(Aim of the task) Search the records below for "Moyesa" and copy every line it turns up in.

Saved data entries
:::::
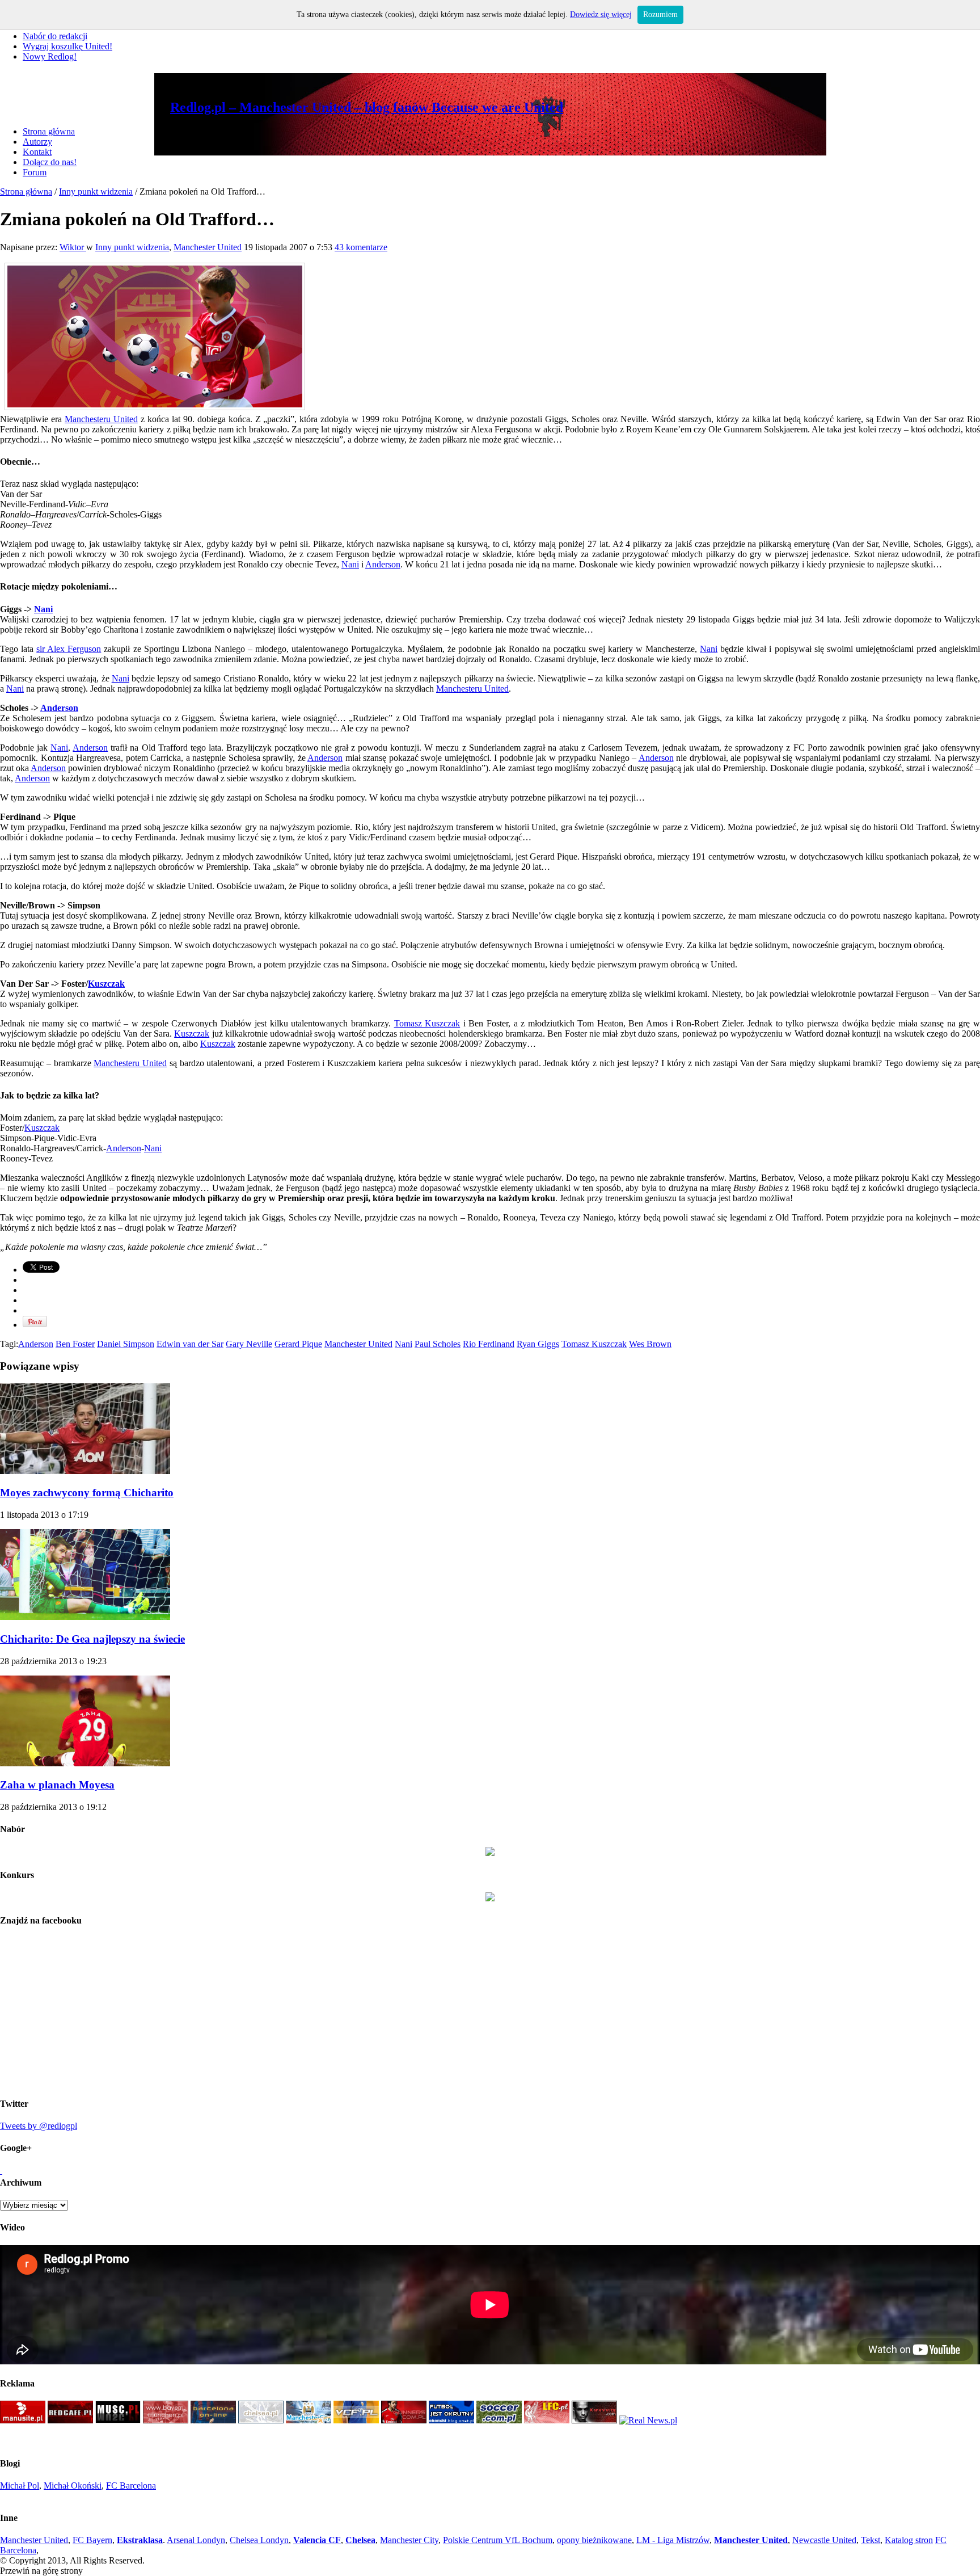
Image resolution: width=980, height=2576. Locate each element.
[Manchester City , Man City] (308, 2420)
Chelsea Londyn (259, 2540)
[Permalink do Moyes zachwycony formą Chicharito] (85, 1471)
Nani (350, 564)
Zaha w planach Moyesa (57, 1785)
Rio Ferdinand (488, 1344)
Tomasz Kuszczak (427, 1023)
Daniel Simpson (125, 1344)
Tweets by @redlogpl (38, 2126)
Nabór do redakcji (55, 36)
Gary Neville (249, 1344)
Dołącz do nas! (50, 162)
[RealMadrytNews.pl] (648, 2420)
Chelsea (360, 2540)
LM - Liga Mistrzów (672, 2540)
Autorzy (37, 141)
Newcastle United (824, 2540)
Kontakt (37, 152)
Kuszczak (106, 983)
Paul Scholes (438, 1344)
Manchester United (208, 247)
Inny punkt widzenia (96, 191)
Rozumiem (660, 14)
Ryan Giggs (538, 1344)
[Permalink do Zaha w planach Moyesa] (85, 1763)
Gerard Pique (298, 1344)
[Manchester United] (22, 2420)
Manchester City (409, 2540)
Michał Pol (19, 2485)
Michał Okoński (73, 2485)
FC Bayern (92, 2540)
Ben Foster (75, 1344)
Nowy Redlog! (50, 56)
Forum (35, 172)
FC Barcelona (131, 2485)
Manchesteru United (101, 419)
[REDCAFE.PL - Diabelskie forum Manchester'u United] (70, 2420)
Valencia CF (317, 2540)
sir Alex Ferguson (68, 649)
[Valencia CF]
:::::
(Exercise solution)
Zaha w planach Moyesa (57, 1785)
[Permalink do Zaha w planach Moyesa] (85, 1763)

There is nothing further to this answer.